What can I do to help?

  • Talk about sounds around your house. Listen to the clock tick, and say “t-t-t.” Make car or plane sounds, like “v-v-v-v.”
  • Play with sounds at bath time. Blow bubbles, and make the sound “b-b-b-b.” Pop bubbles, and make a “p-p-p-p” sound.
  • Talk to your child as you do things and go places. For example, when taking a walk, point to and name what you see. Say things like, “I see a dog. The dog says ‘woof.’ This is a big dog. This dog is brown.”
  • Give your child two-step directions, like “Get the ball and put it in the box.”
  • Use short words and sentences that your child can repeat. Add to words your child says. For example, if they say car, you can say, “You're right! That is a big red car.”
  • Tell stories or read to your child every day.
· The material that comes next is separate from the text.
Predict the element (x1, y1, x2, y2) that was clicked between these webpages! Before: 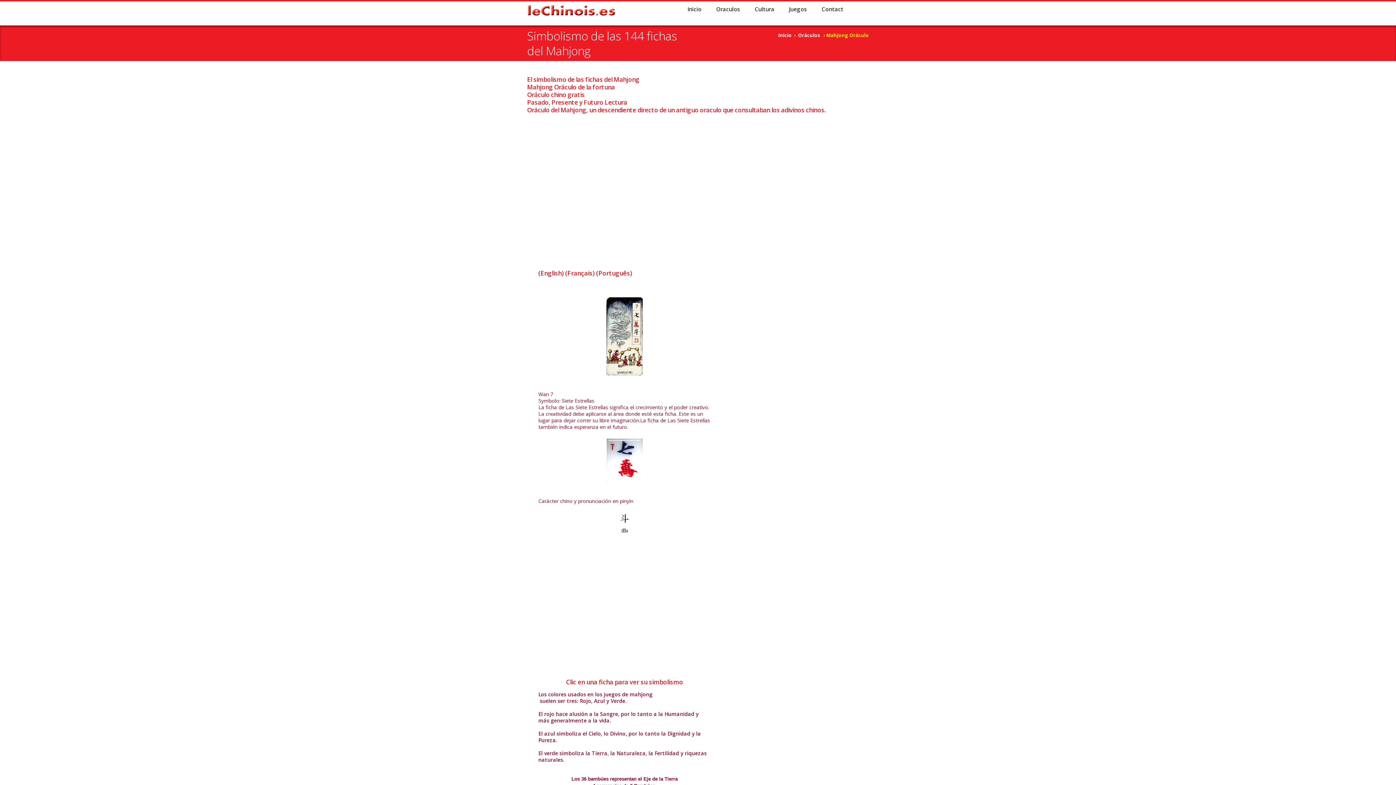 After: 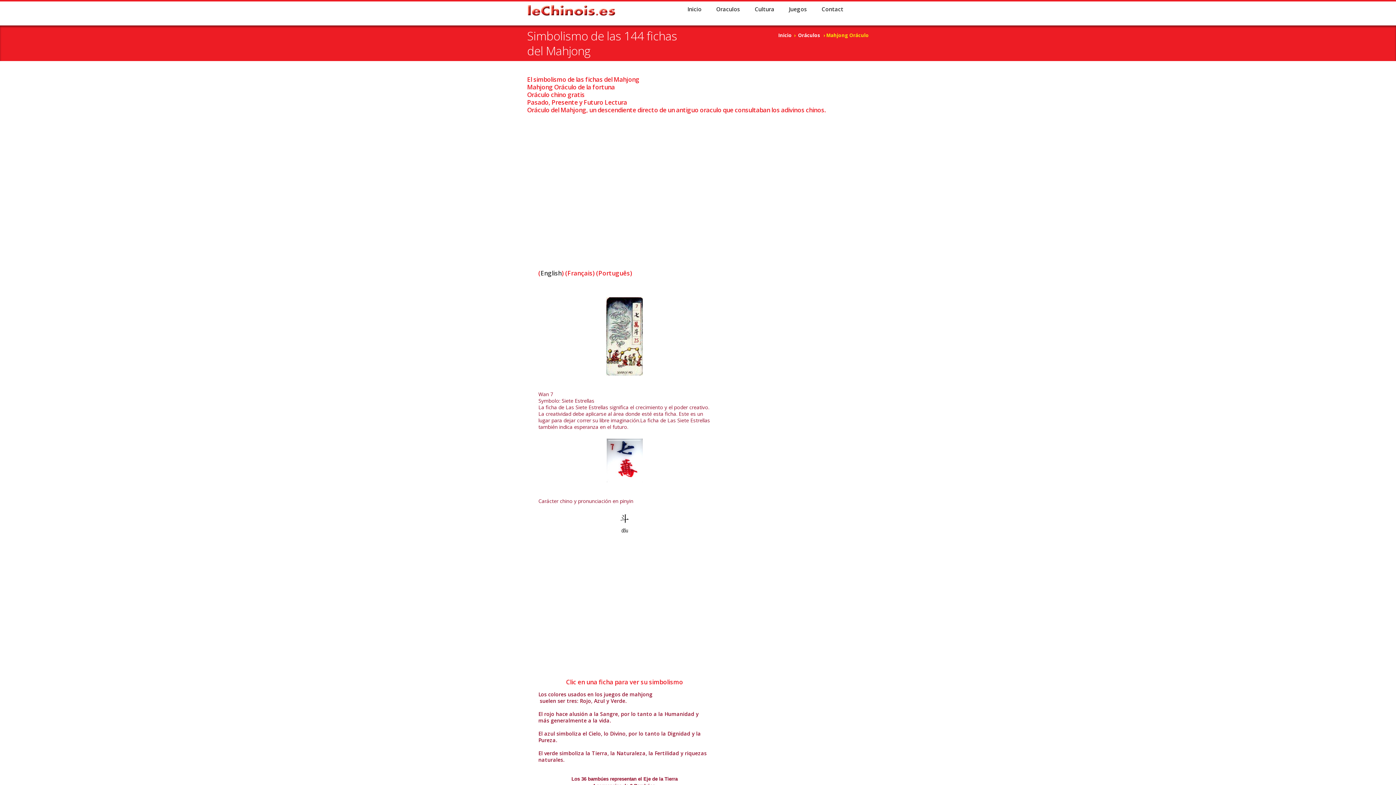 Action: bbox: (540, 269, 561, 277) label: English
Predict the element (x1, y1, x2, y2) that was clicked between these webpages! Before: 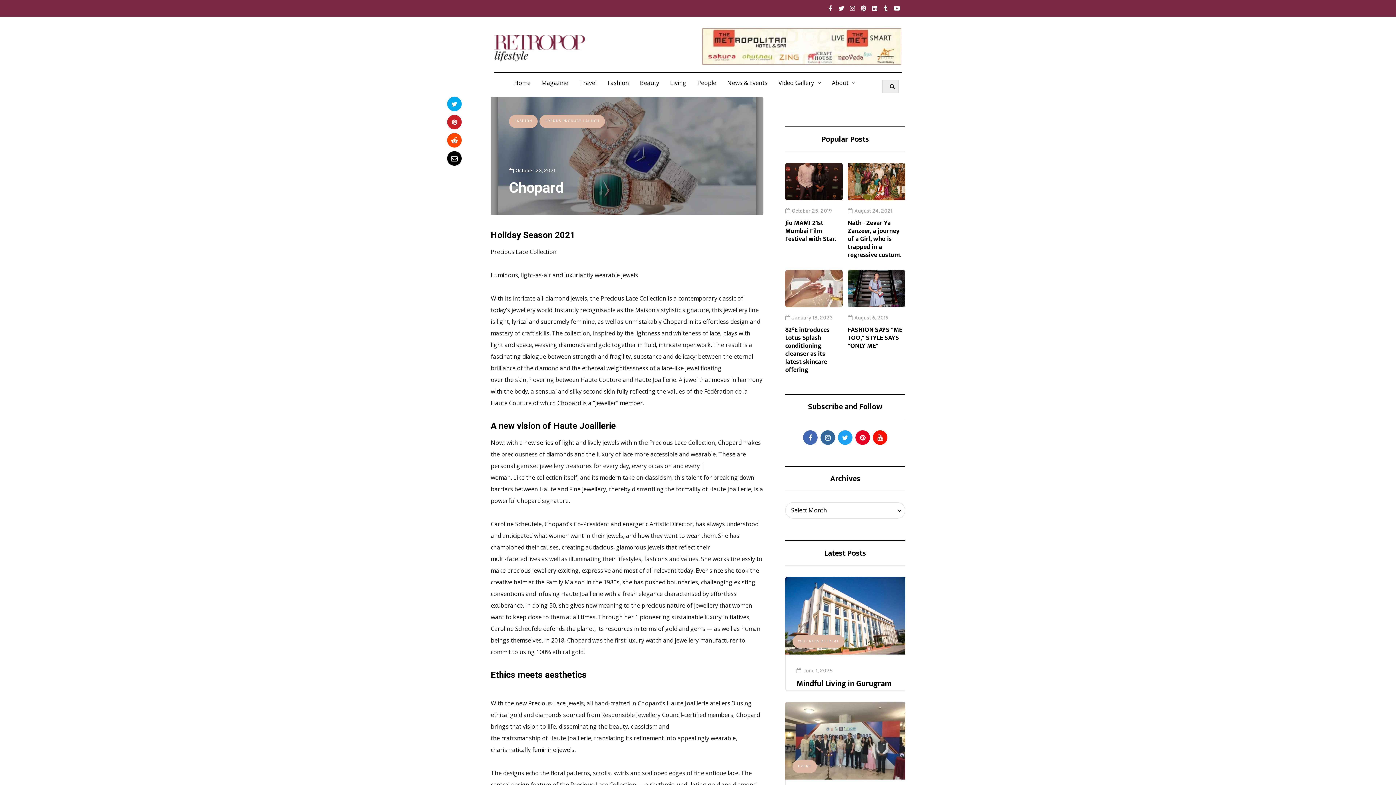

Try to find books with large pictures and a few words on each page. Talk about the pictures on each page or things you see around you.
  • Have your child point to pictures, body parts, or objects that you name.
  • Ask your child to name pictures. They may not answer at first. Just name the pictures for them. One day, they will surprise you by telling you the name.
  • Talk to your child in the languages you are most comfortable using. If your family is multilingual, give your child many chances to hear and practice your languages daily. Learning multiple languages will not cause speech or language problems.